Una pratica che non si è mai fermata, nemmeno durante il lockdown di primavera, nonostante le indicazioni del ministero della Sanità la sconsigliassero perché i meccanismi di trasmissione della malattia erano ancora completamente sconosciuti.

In questo studio i risultati degli esami autoptici sono stati combinati con esami molecolari, effettuati da un team di ricercatori, guidato da Mauro Giacca, che ha analizzato i polmoni dei 41 pazienti deceduti per Covid-19 da febbraio ad aprile. Pazienti di età mediamente avanzata, quasi tutti con comorbilità, su cui è stata effettuata un’autopsia sui principali organi considerati potenziali bersagli per il virus: non solo i polmoni ma anche cuore, cervello, fegato, reni.

E già qui c’è il primo risultato dello studio, che sfata il mito che il virus infetti tutti gli organi: «Dalle autopsie risulta chiaramente come Covid-19 non vada a colpire altri organi a parte i polmoni», spiega Bussani, prima firmataria dello studio. «Certo parliamo di pazienti con comorbilità e mediamente di età avanzata, perciò con organi che possono essere danneggiati, ma non a causa del Covid-19: non c’è traccia di virus negli altri organi», specifica Giacca.

Il virus colpisce quindi solo i polmoni, ma pesantissimamente: i reperti autoptici hanno mostrato un danno polmonare molto esteso nella maggior parte dei casi: diversi pazienti mostravano una vera sostituzione del tessuto respiratorio del polmone con un tessuto cicatriziale e fibroso. «Potrebbe essere questo danno polmonare, che è riparato con una cicatrice molto estesa, il motivo per cui i pazienti Covid con sintomi importanti quando guariscono impiegano anche mesi per recuperare», osserva Giacca. Ma c’è di più. Sono almeno altri due gli aspetti inattesi e specifici riscontrati nei polmoni dei deceduti.

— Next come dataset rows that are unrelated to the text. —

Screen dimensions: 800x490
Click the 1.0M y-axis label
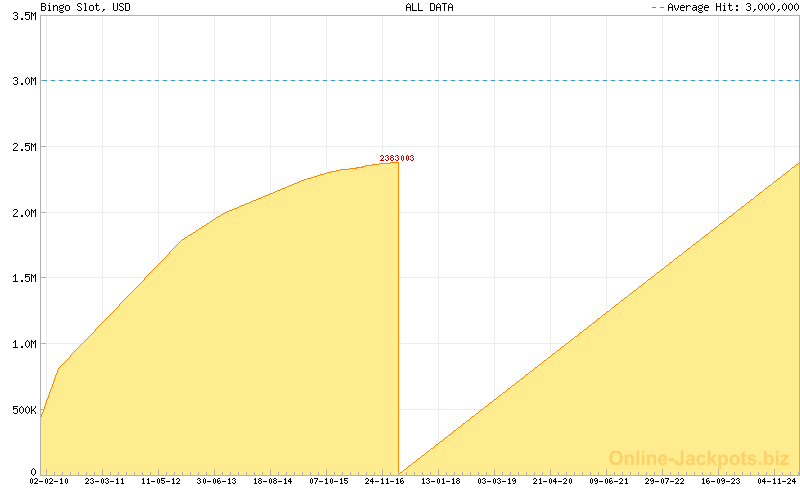click(22, 344)
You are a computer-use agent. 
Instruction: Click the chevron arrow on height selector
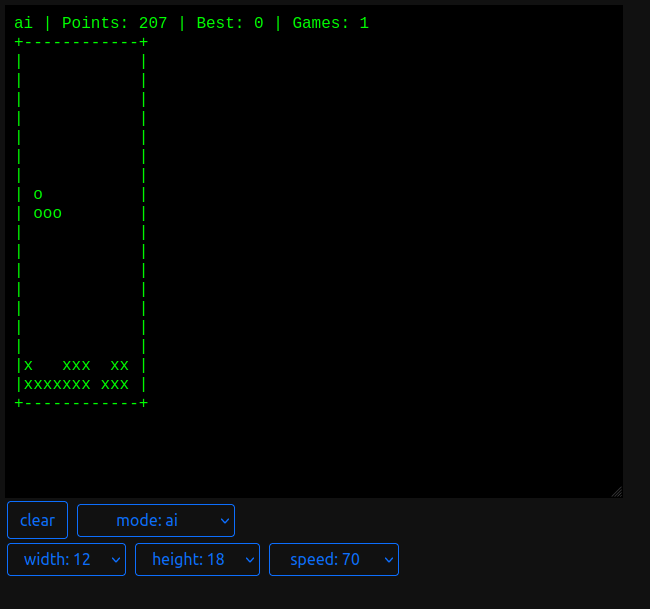click(x=247, y=559)
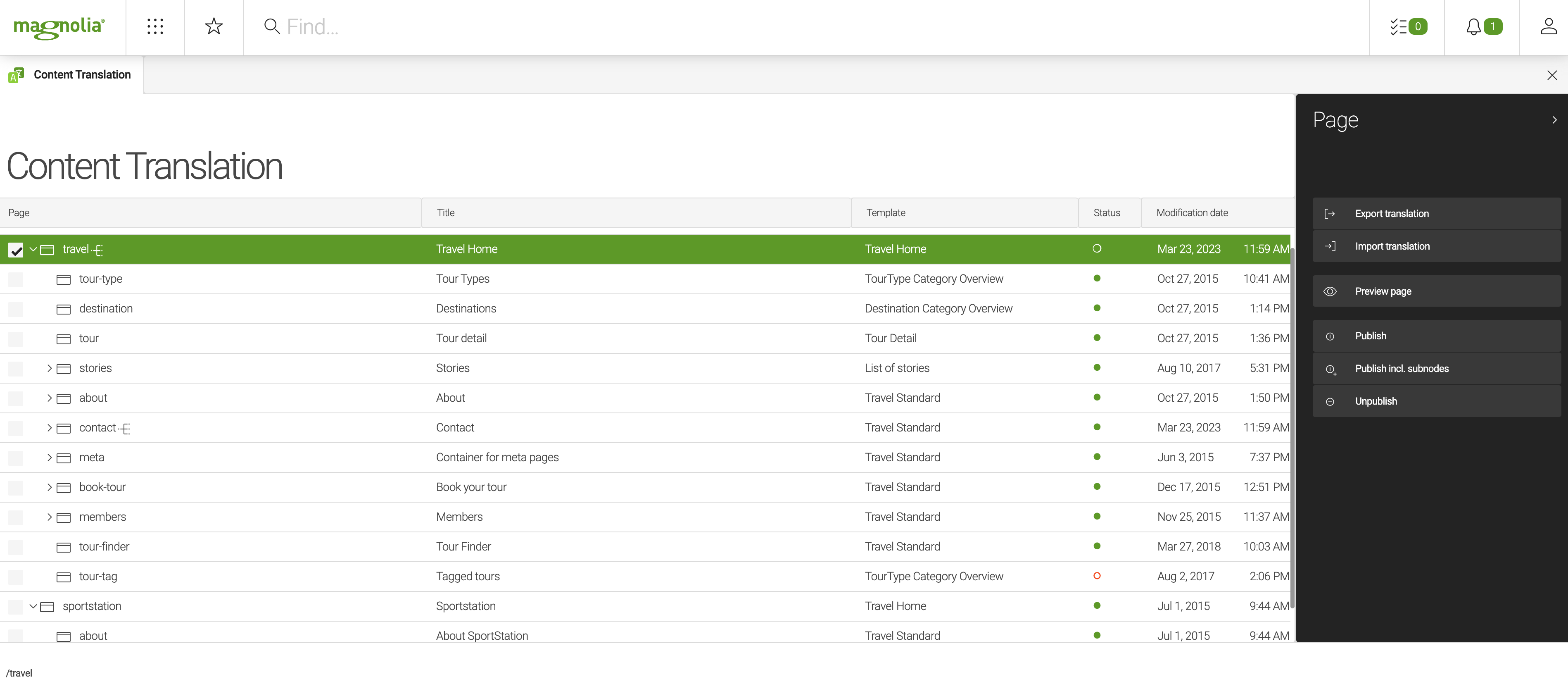Screen dimensions: 1568x696
Task: Click the Publish icon in side panel
Action: pyautogui.click(x=1330, y=336)
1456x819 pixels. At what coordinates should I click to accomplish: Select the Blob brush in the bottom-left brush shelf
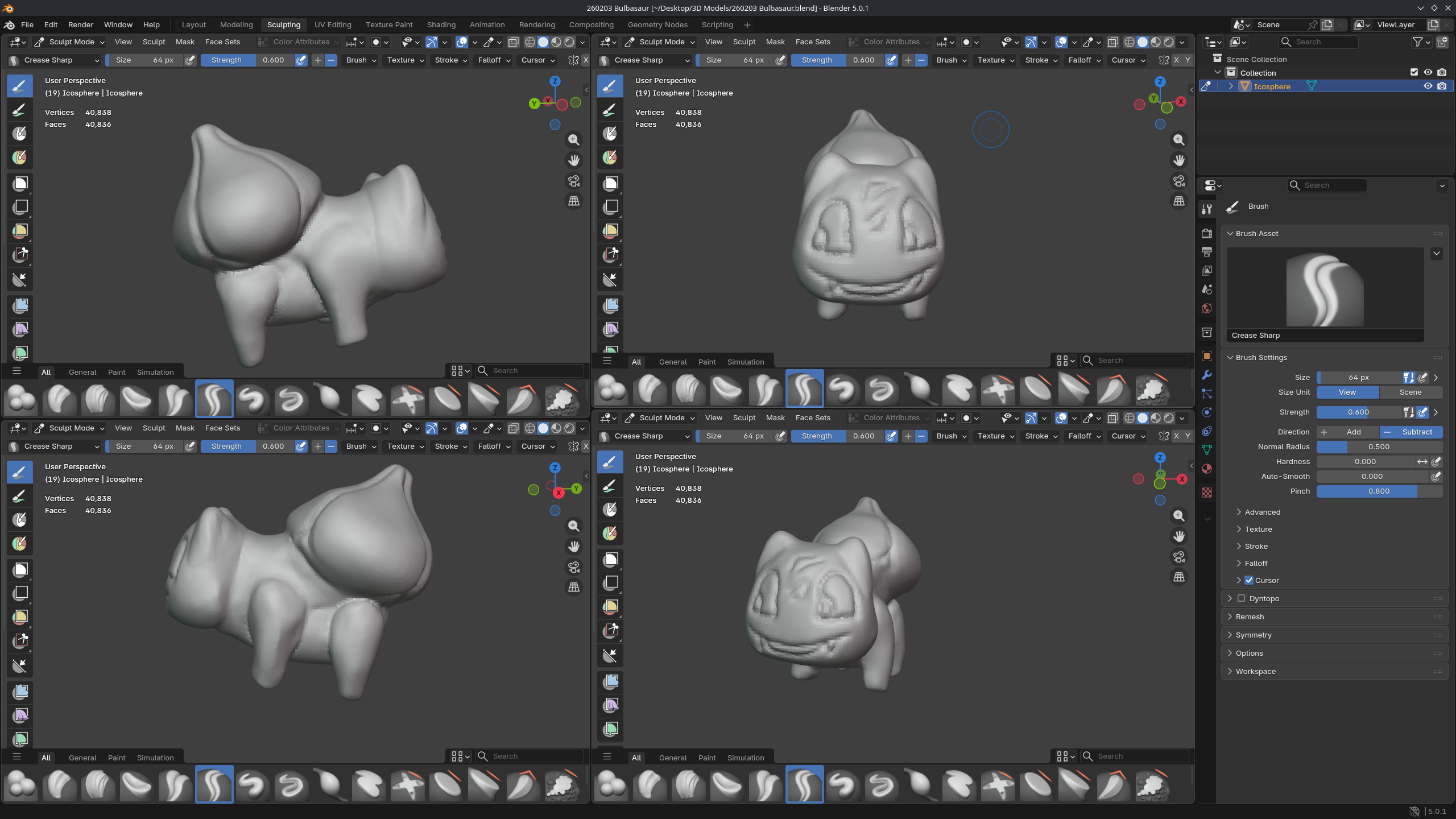(21, 785)
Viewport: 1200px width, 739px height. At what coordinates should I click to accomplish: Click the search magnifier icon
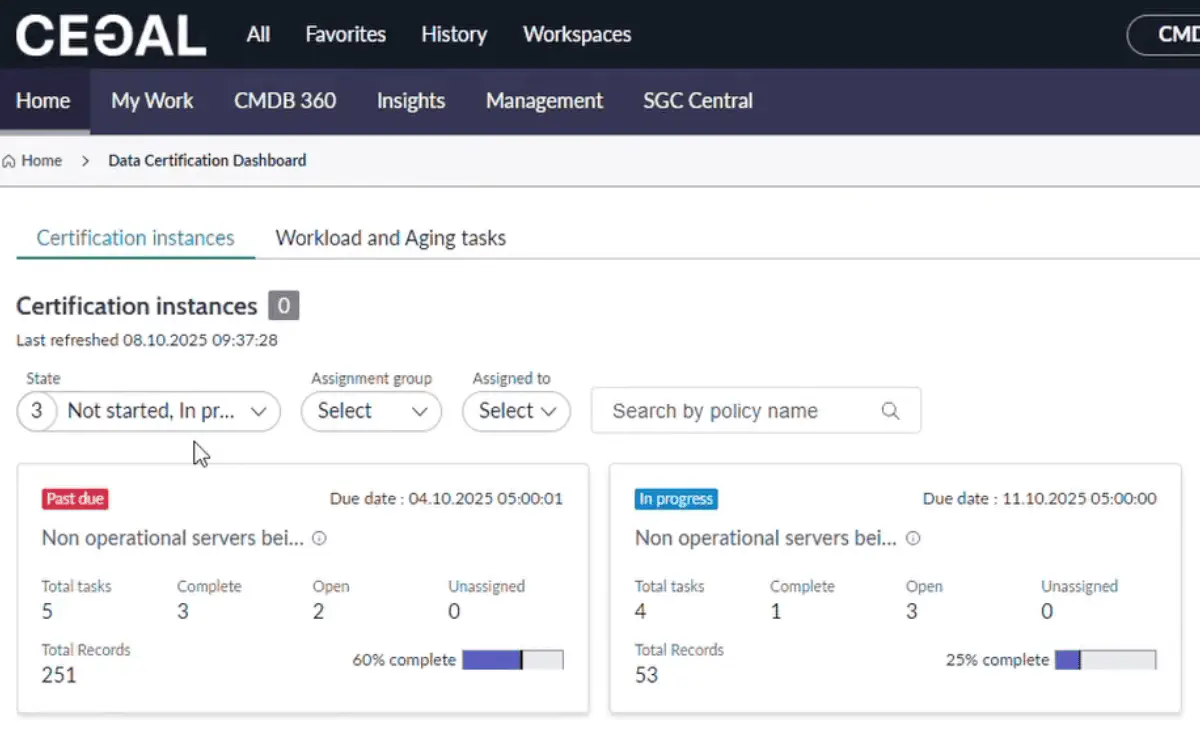(890, 411)
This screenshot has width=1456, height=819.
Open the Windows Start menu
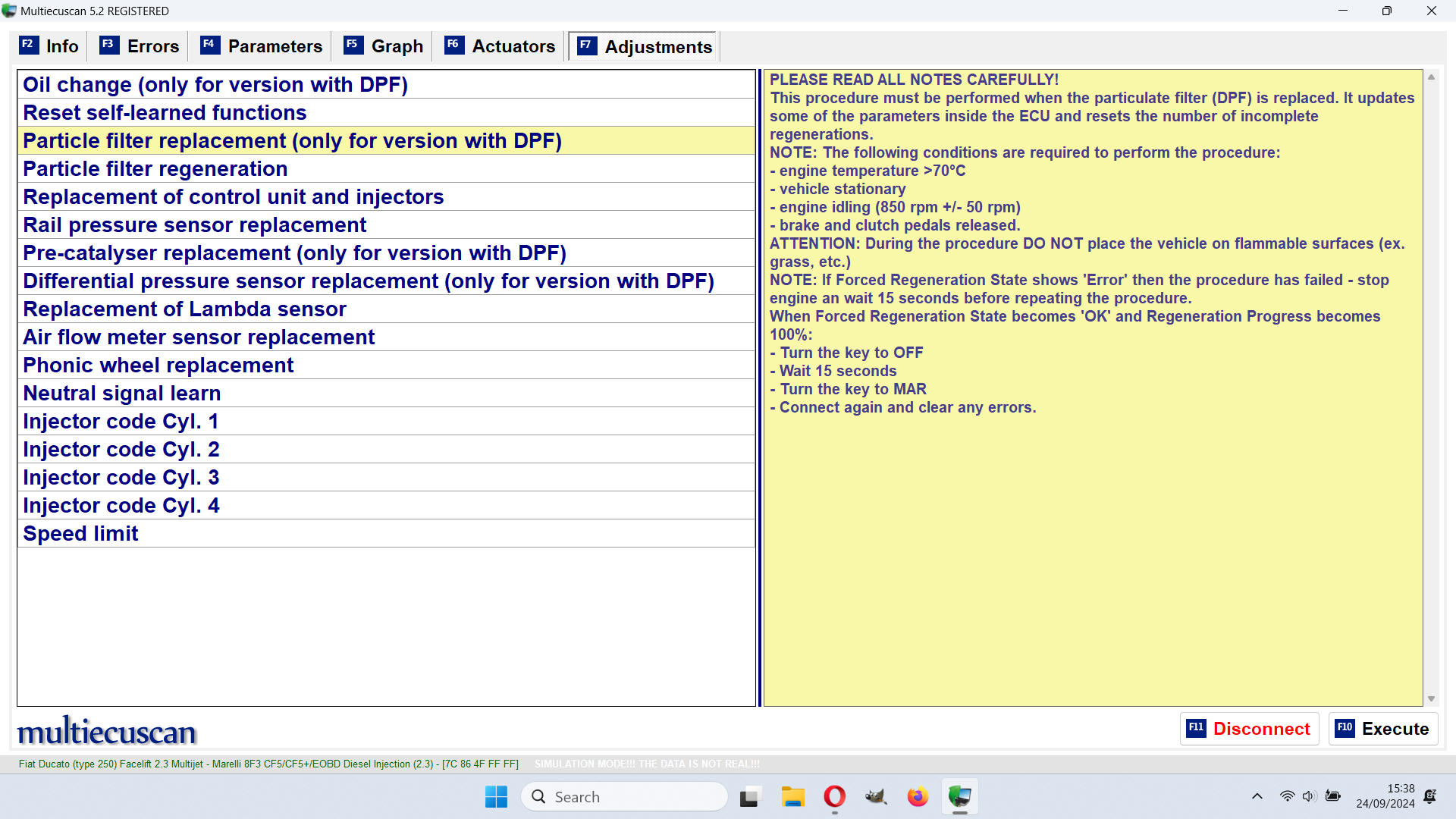[496, 797]

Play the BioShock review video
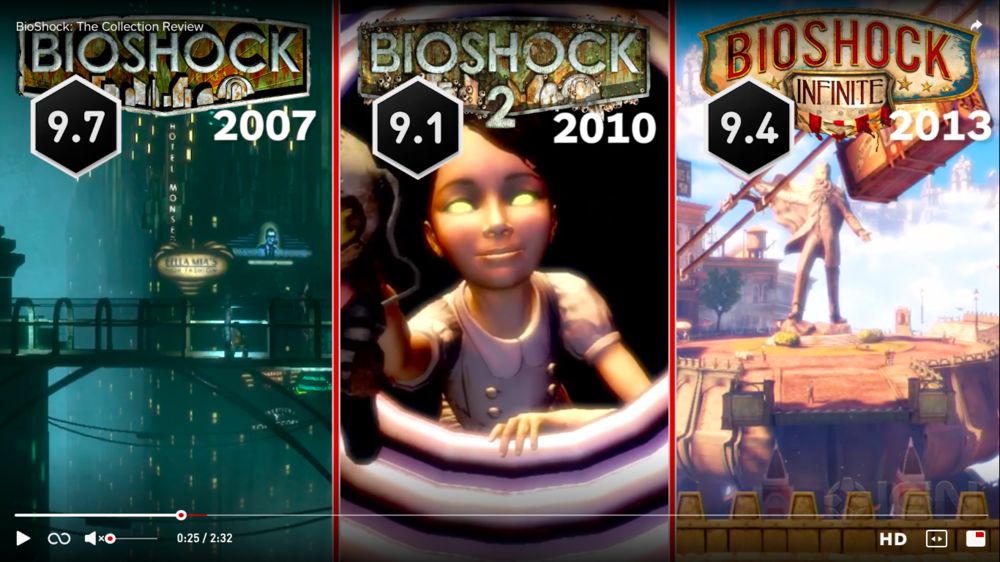[x=23, y=538]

Il primo è rappresentato da una vasta presenza di trombi nelle grandi e piccole arterie e vene polmonari, trovati in quasi il 90% dei pazienti e causati dall’attivazione anomala del sistema della coagulazione nei polmoni. «Queste trombosi, formazioni di coaguli di sangue che bloccano arterie e vene polmonari, fanno pensare che ci sia qualche meccanismo virale tipico di Covid-19 che le causa - dice Giacca -. Nel nostro studio gli anticoagulanti, somministrati ad alcuni dei pazienti poi deceduti, non paiono aver avuto effetti significativi: la sensazione è che ci sia qualcosa, che potrebbe essere la proteina Spike, tipica del nuovo Coronavirus, che scatena un’attivazione aberrante della coagulazione».

Il secondo elemento osservato, altrettanto inedito e strettamente connesso al primo, è la presenza di una serie di cellule anormali, molto grandi e con molti nuclei, infettate dal virus anche dopo 30-40 giorni dal ricovero in ospedale. Queste cellule derivano dalla capacità della proteina Spike del virus (quella che dà la caratteristica forma a corona) di stimolare la fusione delle cellule infettate con le cellule vicine. «La persistenza del virus per tempi molto lunghi dopo l’infezione e la presenza di queste cellule fuse, che in medicina chiamiamo sincizi, possono spiegare perché il virus causi tanta infiammazione e trombosi», evidenzia Giacca.

Per Serena Zacchigna, dell’Università di Trieste e Icgeb, che ha coordinato la parte triestina dello studio, «queste osservazioni indicano che il Covid-19 non è solo una malattia causata dalla morte delle cellule infettate dal virus, come per altre polmoniti, ma anche dalla persistenza di queste cellule anormali infettate nei polmoni». Nei laboratori del King’s College di Londra diretti da Giacca è già partita la caccia a una nuova classe di farmaci in grado di impedire la formazione dei sincizi indotti dalla proteina Spike, quindi di stimolare l’eliminazione del virus e bloccare la trombosi.

«Abbiamo operato uno screening su 3000 farmaci che bloccano la formazione di sincizi e ne abbiamo trovato uno che pare molto efficace», racconta Giacca, sottolineando come così si sia spostata l’attenzione dal tentativo di bloccare la replicazione del virus a quello di fermare l’effetto delle cellule infettate dal virus sull’organismo.